» 抜粋本文
#####

追想の紹介:1975年フランス映画。ナチス親衛隊に妻と娘を惨殺された医師がたった一人で復讐を果たす。古城で一人また一人と兵士たちを始末していく暴力描写の強烈さと、対照的に甘美に描かれる、家族と過ごした幸福な日々の記憶。『冒険者たち』等のロベール・アンリコ監督によるフランス映画。
監督:ロベール・アンリコ 出演者:フィリップ・ノワレ(ジュリアン)、ロミー・シュナイダー(クララ)、ジャン・ブイーズ(フランソワ)ほか
映画「追想 (1975年)」ネタバレあらすじ結末と感想
映画「追想 (1975年)」のあらすじをネタバレ解説。予告動画、キャスト紹介、感想、レビューを掲載。ストーリーのラストまで簡単に解説します。

#####

» 記録データ
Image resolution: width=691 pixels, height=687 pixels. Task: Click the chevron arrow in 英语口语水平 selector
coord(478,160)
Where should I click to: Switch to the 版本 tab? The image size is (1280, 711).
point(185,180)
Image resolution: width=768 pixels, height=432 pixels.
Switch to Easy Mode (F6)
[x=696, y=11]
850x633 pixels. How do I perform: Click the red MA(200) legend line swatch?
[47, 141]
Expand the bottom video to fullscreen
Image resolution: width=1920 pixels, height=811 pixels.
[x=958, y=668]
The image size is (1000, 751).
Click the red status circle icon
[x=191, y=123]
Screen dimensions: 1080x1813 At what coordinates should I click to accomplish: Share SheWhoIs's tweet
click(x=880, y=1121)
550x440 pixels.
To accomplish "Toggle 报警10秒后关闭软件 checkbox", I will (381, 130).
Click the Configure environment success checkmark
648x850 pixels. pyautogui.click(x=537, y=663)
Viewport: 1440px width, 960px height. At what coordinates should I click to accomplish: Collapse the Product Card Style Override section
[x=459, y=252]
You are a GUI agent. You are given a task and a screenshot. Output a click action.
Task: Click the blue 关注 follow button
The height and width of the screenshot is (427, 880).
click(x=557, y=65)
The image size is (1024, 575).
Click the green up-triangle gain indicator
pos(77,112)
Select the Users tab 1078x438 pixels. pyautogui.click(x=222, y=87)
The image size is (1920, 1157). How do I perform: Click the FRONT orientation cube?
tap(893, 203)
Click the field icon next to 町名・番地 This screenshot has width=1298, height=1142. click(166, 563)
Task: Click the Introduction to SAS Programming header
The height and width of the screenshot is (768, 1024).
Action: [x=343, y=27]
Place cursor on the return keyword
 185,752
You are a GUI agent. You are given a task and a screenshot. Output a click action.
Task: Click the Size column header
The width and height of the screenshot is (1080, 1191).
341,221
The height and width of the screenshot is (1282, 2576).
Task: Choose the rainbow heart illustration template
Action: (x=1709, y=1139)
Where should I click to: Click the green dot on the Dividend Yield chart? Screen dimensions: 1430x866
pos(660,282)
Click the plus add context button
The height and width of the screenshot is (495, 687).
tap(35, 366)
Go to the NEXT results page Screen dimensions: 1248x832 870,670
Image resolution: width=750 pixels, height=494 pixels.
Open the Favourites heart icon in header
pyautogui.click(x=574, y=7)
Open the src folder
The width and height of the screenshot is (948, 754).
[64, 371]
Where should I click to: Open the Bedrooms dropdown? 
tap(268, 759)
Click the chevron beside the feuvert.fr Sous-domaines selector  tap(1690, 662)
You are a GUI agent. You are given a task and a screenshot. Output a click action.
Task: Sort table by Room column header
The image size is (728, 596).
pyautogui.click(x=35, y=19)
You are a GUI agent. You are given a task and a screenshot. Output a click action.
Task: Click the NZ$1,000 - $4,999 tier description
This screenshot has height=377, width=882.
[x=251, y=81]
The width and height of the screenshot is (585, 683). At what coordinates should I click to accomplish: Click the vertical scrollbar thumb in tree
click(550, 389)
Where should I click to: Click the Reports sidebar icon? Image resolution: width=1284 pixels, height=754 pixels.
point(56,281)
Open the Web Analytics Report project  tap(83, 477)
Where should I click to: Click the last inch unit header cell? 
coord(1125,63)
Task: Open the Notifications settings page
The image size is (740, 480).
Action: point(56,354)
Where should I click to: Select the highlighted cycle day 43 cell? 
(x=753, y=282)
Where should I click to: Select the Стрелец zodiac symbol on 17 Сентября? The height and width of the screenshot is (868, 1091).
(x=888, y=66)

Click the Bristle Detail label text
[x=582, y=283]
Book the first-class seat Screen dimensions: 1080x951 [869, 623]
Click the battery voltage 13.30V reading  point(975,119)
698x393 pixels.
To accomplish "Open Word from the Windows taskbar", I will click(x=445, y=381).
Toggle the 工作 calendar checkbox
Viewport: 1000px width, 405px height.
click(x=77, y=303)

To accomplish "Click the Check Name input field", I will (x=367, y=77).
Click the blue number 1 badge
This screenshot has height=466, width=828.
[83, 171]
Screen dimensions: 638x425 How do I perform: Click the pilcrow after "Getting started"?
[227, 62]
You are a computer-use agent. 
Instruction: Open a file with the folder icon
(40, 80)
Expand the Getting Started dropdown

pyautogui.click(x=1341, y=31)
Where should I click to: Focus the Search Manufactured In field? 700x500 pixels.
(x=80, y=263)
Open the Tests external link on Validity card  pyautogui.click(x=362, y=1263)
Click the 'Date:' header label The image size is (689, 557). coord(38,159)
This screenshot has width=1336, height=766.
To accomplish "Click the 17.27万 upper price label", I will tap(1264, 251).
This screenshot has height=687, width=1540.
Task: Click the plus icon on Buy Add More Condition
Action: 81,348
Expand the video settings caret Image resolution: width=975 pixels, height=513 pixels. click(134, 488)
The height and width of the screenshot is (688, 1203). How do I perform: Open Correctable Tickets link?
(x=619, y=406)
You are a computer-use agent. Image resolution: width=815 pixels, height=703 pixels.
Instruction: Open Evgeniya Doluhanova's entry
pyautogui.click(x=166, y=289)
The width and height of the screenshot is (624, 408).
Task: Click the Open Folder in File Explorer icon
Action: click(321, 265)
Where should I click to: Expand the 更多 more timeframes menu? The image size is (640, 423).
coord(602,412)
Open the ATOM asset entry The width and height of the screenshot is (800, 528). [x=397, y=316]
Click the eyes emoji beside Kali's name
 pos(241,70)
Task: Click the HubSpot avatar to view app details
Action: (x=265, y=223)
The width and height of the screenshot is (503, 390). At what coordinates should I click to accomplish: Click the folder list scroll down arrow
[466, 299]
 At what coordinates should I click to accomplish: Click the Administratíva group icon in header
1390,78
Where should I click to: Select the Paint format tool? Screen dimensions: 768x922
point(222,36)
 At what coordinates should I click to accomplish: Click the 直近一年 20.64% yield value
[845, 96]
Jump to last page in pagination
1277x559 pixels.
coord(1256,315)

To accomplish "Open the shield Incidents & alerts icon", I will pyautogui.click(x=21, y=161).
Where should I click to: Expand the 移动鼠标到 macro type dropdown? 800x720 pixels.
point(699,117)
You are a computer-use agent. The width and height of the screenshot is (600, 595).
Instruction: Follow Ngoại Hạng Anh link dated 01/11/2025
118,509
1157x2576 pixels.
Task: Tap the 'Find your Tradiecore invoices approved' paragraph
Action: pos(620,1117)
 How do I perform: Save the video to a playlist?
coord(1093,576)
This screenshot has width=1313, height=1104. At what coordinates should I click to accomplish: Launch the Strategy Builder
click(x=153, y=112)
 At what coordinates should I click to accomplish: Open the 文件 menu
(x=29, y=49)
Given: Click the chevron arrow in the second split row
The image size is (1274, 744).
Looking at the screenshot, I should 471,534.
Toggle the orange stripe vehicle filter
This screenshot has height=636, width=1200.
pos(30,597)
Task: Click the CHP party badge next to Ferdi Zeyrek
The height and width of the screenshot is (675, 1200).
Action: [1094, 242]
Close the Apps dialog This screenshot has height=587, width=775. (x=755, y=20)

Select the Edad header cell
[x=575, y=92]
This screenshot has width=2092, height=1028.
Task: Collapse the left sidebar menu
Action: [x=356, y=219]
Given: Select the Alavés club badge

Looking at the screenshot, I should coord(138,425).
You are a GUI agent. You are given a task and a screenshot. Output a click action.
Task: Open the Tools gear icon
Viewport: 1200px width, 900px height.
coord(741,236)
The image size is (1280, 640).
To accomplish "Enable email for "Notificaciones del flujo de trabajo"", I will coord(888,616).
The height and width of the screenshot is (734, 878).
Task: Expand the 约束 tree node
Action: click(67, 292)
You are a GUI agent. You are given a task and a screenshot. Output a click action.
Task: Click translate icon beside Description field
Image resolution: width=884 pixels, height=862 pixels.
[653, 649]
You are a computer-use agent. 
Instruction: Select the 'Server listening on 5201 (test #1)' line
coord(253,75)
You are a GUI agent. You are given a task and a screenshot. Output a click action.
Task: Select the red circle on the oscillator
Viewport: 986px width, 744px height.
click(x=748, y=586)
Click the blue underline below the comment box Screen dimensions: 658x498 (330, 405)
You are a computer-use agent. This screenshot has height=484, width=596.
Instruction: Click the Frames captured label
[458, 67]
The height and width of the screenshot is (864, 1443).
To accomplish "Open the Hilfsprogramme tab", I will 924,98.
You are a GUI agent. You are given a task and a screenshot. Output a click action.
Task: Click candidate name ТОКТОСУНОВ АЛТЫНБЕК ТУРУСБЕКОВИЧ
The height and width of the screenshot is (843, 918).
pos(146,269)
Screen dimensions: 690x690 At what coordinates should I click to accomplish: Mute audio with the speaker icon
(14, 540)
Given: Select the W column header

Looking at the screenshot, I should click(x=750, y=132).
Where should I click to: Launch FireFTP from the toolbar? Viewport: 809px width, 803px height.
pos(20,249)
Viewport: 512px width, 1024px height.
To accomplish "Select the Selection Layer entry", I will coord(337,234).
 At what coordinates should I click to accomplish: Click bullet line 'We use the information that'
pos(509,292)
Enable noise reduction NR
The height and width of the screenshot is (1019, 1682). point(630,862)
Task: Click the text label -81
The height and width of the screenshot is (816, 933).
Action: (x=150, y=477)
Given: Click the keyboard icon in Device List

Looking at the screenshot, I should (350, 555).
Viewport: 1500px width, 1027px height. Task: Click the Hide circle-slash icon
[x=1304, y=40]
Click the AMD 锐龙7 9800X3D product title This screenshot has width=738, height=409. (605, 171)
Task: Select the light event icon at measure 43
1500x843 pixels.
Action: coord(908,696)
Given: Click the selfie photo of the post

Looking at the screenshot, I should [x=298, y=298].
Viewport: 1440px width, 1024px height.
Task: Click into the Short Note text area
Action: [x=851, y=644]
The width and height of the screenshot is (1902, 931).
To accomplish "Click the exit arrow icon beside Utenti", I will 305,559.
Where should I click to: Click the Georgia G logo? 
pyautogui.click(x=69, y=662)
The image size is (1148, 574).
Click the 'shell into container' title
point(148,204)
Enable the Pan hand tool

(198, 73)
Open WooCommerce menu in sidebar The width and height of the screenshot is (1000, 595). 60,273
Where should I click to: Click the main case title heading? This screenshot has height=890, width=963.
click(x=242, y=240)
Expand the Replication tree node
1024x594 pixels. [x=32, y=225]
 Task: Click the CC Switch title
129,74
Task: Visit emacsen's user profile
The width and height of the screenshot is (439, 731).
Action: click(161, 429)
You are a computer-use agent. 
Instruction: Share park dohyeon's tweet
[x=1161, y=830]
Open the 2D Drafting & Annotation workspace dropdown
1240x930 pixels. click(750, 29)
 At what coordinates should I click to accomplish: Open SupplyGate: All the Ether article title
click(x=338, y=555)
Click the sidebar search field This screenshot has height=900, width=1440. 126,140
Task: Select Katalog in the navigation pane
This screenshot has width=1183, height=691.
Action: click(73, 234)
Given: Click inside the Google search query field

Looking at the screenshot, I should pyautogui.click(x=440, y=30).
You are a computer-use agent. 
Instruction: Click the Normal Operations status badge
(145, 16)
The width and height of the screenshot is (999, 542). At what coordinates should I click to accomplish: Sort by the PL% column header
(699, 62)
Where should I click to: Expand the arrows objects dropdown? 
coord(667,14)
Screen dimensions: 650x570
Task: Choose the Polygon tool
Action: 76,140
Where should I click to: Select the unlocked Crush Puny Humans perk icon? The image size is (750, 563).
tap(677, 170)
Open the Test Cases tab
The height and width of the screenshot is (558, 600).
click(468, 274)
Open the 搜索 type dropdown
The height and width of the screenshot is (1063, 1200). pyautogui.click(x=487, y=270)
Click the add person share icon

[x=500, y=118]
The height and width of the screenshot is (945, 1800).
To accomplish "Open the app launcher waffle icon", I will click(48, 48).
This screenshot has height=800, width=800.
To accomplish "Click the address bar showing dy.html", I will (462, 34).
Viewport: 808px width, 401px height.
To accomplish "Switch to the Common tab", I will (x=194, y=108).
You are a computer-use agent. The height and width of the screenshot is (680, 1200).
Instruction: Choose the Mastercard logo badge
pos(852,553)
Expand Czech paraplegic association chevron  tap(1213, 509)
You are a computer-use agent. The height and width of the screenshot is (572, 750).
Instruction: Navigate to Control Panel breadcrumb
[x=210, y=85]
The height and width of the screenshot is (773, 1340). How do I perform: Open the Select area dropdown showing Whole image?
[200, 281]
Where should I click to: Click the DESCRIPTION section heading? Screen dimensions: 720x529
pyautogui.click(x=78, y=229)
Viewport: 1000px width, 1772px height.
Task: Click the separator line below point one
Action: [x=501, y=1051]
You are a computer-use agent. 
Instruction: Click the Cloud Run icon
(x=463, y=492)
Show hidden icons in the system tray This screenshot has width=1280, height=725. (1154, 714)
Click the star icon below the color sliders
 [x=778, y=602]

#####

» 設問の指示
A - 映画『追想』の紹介文によれば、医師の妻と娘を惨殺したのは何者ですか。
B - 次の各記述が映画『追想』の紹介文の内容と一致するかどうかを答え、判断の根拠となる箇所をそのまま引用してください。(i) この作品は1975年のフランス映画である。(ii) 医師は仲間の協力を得て復讐を果たす。(iii) クララを演じたのはロミー・シュナイダーである。
C - 映画『追想』の紹介文を、最後の文の後から書き継いでください。
データは、映画『追想』の紹介文とは別個の資料です。

» 設問の解答
A - ナチス親衛隊です。

B -
(i) 一致する。「1975年フランス映画」
(ii) 一致しない。「たった一人で復讐を果たす」
(iii) 一致する。「ロミー・シュナイダー(クララ)」

C -
追想の予告編 動画
映画「追想 (1975年)」解説
この解説記事には映画「追想 (1975年)」のネタバレが含まれます。あらすじを結末まで解説していますので映画鑑賞前の方は閲覧をご遠慮ください。
追想のネタバレあらすじ:起・戦火の町
一九四四年、ドイツ占領下フランスの小都市モントーバン。レジスタンスの激しい抵抗が続き、外科医ジュリアン・ダンデュが勤める町の病院には多数の負傷者が収容される。警察のレジスタンス狩りは負傷者も容赦しないが、病院の人々はレジスタンスをかくまおうと努力している。
妻クララ、別の男の元に走った先妻との間の娘フロランス、母と四人で暮らすジュリアンだが、戦火はすぐそこに迫っている。田舎の方が安全と考え、家族をバルブリ村に所有する古城に疎開させることにする。母親は息子の元にとどまることを望んだが、妻と娘が愛犬のマルセルと共に病院の同僚のフランソワの運転する自動車で疎開先へ行く。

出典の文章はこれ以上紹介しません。